--- Stated task ---
Reproduce the data with every instance of "Where should I click to:" swapped for "Where do I click to:", leaving everything else unchanged.
****************************************
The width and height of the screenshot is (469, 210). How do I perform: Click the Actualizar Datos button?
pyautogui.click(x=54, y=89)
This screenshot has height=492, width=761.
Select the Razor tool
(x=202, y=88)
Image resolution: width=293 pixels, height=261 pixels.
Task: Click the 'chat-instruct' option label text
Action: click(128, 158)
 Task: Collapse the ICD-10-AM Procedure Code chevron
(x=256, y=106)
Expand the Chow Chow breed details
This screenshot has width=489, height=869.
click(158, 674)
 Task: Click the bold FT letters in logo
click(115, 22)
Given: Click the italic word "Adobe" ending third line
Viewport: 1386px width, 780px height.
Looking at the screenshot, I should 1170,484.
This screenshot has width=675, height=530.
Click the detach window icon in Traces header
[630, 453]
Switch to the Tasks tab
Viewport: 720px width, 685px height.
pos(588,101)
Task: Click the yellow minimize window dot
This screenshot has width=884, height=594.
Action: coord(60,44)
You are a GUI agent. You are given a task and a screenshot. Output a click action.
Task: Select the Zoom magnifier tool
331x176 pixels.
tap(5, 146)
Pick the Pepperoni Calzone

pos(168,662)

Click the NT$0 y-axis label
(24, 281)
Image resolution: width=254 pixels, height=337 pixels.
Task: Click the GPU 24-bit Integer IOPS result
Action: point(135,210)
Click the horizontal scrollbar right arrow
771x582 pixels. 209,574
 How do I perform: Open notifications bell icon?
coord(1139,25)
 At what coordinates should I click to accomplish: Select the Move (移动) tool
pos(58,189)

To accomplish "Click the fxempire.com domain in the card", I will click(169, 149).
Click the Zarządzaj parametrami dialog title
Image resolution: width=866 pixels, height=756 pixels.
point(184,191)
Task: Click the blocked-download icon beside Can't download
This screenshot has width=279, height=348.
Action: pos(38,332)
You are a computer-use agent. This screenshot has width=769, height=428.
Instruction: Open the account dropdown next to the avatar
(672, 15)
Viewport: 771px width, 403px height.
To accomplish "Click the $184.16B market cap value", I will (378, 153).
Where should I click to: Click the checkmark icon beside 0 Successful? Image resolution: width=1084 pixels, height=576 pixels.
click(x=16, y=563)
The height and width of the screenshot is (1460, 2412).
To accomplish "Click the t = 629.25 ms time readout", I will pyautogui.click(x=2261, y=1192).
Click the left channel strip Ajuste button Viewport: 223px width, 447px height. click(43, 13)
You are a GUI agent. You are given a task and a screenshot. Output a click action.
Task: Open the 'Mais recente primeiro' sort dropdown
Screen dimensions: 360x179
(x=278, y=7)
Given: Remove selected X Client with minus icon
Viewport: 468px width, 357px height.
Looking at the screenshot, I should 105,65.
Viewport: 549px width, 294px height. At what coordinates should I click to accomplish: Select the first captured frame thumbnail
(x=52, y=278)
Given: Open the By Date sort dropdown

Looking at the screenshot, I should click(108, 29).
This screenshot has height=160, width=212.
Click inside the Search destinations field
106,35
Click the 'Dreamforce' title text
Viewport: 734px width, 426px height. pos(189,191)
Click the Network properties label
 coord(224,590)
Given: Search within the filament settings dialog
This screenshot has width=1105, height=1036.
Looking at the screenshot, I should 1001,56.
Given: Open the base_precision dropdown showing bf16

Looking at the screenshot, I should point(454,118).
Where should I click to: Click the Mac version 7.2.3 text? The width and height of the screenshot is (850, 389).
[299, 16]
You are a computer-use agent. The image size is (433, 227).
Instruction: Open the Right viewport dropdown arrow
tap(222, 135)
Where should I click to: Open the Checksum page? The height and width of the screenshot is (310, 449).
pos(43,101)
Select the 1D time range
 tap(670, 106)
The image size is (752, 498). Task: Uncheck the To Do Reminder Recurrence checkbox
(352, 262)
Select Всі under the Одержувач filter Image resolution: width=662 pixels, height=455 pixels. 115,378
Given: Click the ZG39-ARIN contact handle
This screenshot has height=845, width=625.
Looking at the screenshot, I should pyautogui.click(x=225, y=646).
****************************************
--- Problem solution ---
The width and height of the screenshot is (469, 210). How do I perform: Click the Actualizar Datos button?
pyautogui.click(x=54, y=89)
This screenshot has height=492, width=761.
Select the Razor tool
(x=202, y=88)
Image resolution: width=293 pixels, height=261 pixels.
Task: Click the 'chat-instruct' option label text
Action: click(128, 158)
 Task: Collapse the ICD-10-AM Procedure Code chevron
(x=256, y=106)
Expand the Chow Chow breed details
This screenshot has width=489, height=869.
click(158, 674)
 Task: Click the bold FT letters in logo
click(115, 22)
Given: Click the italic word "Adobe" ending third line
Viewport: 1386px width, 780px height.
Looking at the screenshot, I should 1170,484.
This screenshot has width=675, height=530.
Click the detach window icon in Traces header
[630, 453]
Switch to the Tasks tab
Viewport: 720px width, 685px height.
pos(588,101)
Task: Click the yellow minimize window dot
This screenshot has width=884, height=594.
Action: coord(60,44)
You are a GUI agent. You are given a task and a screenshot. Output a click action.
Task: Select the Zoom magnifier tool
331x176 pixels.
tap(5, 146)
Pick the Pepperoni Calzone

pos(168,662)

Click the NT$0 y-axis label
(24, 281)
Image resolution: width=254 pixels, height=337 pixels.
Task: Click the GPU 24-bit Integer IOPS result
Action: point(135,210)
Click the horizontal scrollbar right arrow
771x582 pixels. 209,574
 How do I perform: Open notifications bell icon?
coord(1139,25)
 At what coordinates should I click to accomplish: Select the Move (移动) tool
pos(58,189)

To accomplish "Click the fxempire.com domain in the card", I will click(169, 149).
Click the Zarządzaj parametrami dialog title
Image resolution: width=866 pixels, height=756 pixels.
point(184,191)
Task: Click the blocked-download icon beside Can't download
This screenshot has width=279, height=348.
Action: pos(38,332)
You are a computer-use agent. This screenshot has width=769, height=428.
Instruction: Open the account dropdown next to the avatar
(672, 15)
Viewport: 771px width, 403px height.
To accomplish "Click the $184.16B market cap value", I will (378, 153).
Where do I click to: Click the checkmark icon beside 0 Successful? Image resolution: width=1084 pixels, height=576 pixels.
click(x=16, y=563)
The height and width of the screenshot is (1460, 2412).
To accomplish "Click the t = 629.25 ms time readout", I will pyautogui.click(x=2261, y=1192).
Click the left channel strip Ajuste button Viewport: 223px width, 447px height. click(43, 13)
You are a GUI agent. You are given a task and a screenshot. Output a click action.
Task: Open the 'Mais recente primeiro' sort dropdown
Screen dimensions: 360x179
(x=278, y=7)
Given: Remove selected X Client with minus icon
Viewport: 468px width, 357px height.
Looking at the screenshot, I should 105,65.
Viewport: 549px width, 294px height. At what coordinates should I click to accomplish: Select the first captured frame thumbnail
(x=52, y=278)
Given: Open the By Date sort dropdown

Looking at the screenshot, I should click(108, 29).
This screenshot has height=160, width=212.
Click inside the Search destinations field
106,35
Click the 'Dreamforce' title text
Viewport: 734px width, 426px height. pos(189,191)
Click the Network properties label
 coord(224,590)
Given: Search within the filament settings dialog
This screenshot has width=1105, height=1036.
Looking at the screenshot, I should 1001,56.
Given: Open the base_precision dropdown showing bf16

Looking at the screenshot, I should point(454,118).
Where do I click to: Click the Mac version 7.2.3 text? The width and height of the screenshot is (850, 389).
[299, 16]
You are a computer-use agent. The image size is (433, 227).
Instruction: Open the Right viewport dropdown arrow
tap(222, 135)
Where do I click to: Open the Checksum page? The height and width of the screenshot is (310, 449).
pos(43,101)
Select the 1D time range
 tap(670, 106)
The image size is (752, 498). Task: Uncheck the To Do Reminder Recurrence checkbox
(352, 262)
Select Всі under the Одержувач filter Image resolution: width=662 pixels, height=455 pixels. 115,378
Given: Click the ZG39-ARIN contact handle
This screenshot has height=845, width=625.
Looking at the screenshot, I should pyautogui.click(x=225, y=646).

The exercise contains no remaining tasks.